The stars of heaven cannot be controlled by the will of tyrants, and neither can the razorback-hawg. He has always been with us. He is a part and parcel of us. He is a feature on our landscape and an emblem of our boundless freedom, Majah, let us keep on firing.’ "
“But the Majah declined, sah—the Majah declined,” said the Kurnel, as he softly rubbed his hands together. “He had taken a certain stand as a Senator, and as a gentleman of honah, he was bound to maintain it up to a certain point.
That point was reached when blood had been shed. In five minutes, I showed him the fallacy of his arguments, and he came down from his tree and abandoned his position. There we were, you see—Majah Scarbones v. the razor-backs—Kurnel Bunker vs. Majah Scarbones, with the Kurnel on top. But I still had Judge Hopewell in the House, to deal with.
He had become an enthusiast on the hawg-law, and it was a question whether I could bring him to reason or not. He was terribly put out that the Majah should have deserted him, but it only made him the mo’ determined. After a few days I called on him at his rooms at the hotel. When we had greeted each other, I said:
“Judge Hopewell, we will not uses pistols on this occasion, as we might damage the furniture. We both carry Bowie-knives. You are a man of honah, and you know me to be the same. Let each one blindfold himself, and at a signal, we will hunt for each other.’ “
“'Is this about the hawgs?’ he asked as he made ready.”

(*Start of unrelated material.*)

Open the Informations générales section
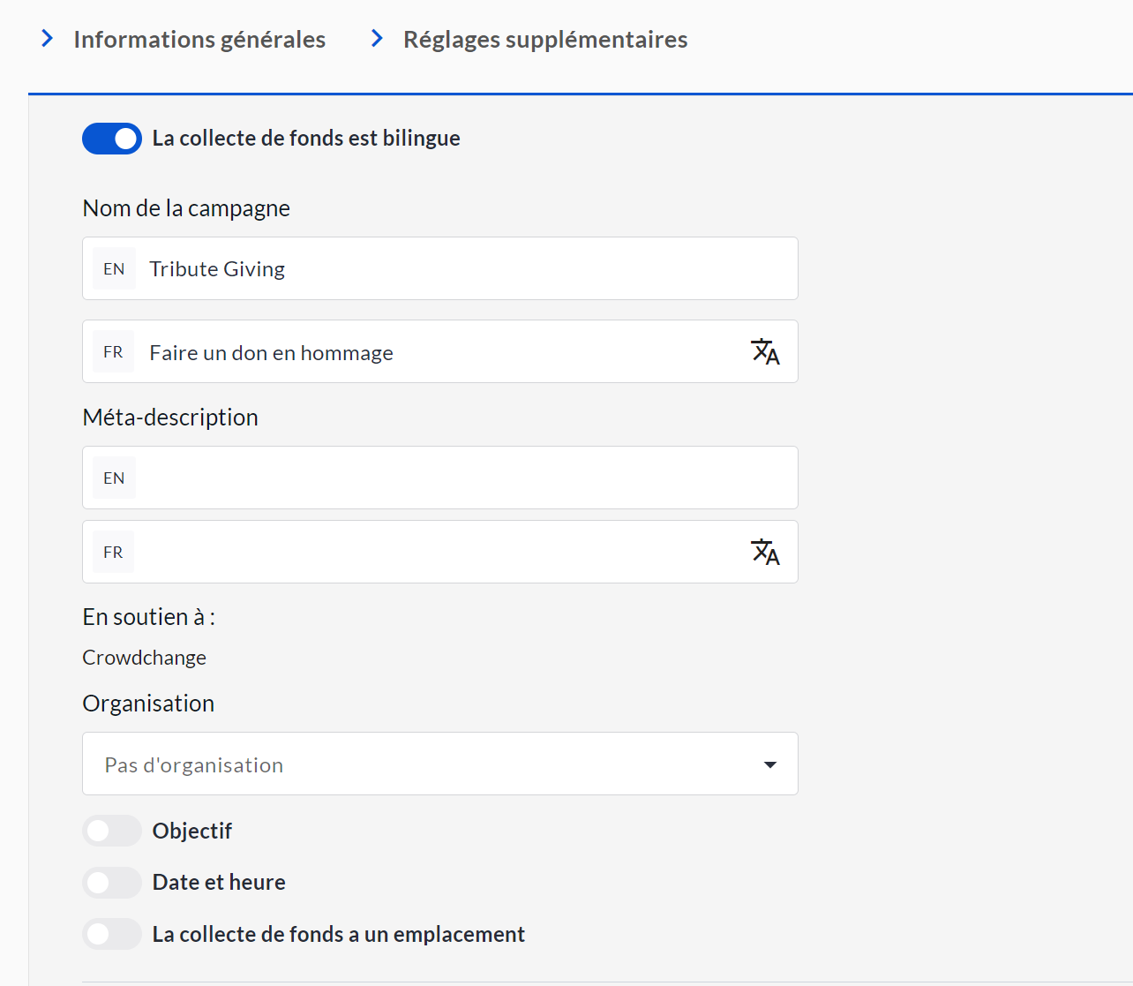Screen dimensions: 1133x986 pyautogui.click(x=199, y=40)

“It is. While Kurnel Bunker lives and breathes in the State of Arkansaw, no Legislature shall pass a law to deprive the razor-back of his boundless freedom. If you kill me, sah, in this combat to take place, you can push your bill as you will, but while I can raise my voice it shall be in defence of the undefended hawg.’ "
“With that, sah,” said the Kurnel, we proceeded to business. “When we had blindfolded ourselves, we began creeping about, and presently, I made a stroke which pinned the Judge to the wall through his shirt. There was no precedent to go by, but after some talk, we decided that honah must be satisfied. My stroke was meant for his heart, and it was not my fault that it only caught his shirt. Then we sat down to argue about the bill, and in a quarter of an hour, he had changed from an enthusiast to an opponent.
How had I brought it about? Why, sah, I simply talked snakes to him. I had it down black and white that the State of Arkansaw was populated, so to speak, by at least 100,000,000 snakes. I was also prepared to prove that those 1,260,000 wild hawgs kept that yearly crop of 100,000,000 snakes down to about 20,000 a year, and that without the hawgs, no man could walk out doahs without being bitten.
It was all figures—all figures, and to be relied on, and later on, when I put ‘em befo’ the Senate in a speech, I was cheered to the echo and the bill killed as dead as a herring. There it was, sah—the Legislature of Arkansaw vs. the wild hawgs—Kurnel Bunker and the wild hawgs vs. Majah Scarbones and Judge Hopewell, and the Kurnel coming in under the wire a full length ahead. And that was it, sah, and that was the way, sah: and now, if this occasion seems to you to be a propitious one for imbibing another.”
It was so ordered and the Kurnel didn’t even leave a fragment of ice in the glass.
"Kurnel Bunker." Meriden Daily Republican, Meriden, CT, p. 4, September 27, 1898 via Google News Archive.
The love of Arkansans for the Razorbacks cannot be said any better. Now you know the essence of why we are the University of Arkansas Razorbacks.
Woooooooooo Piiig Soooooooooiiiiieeee!! RAZORBACKS!!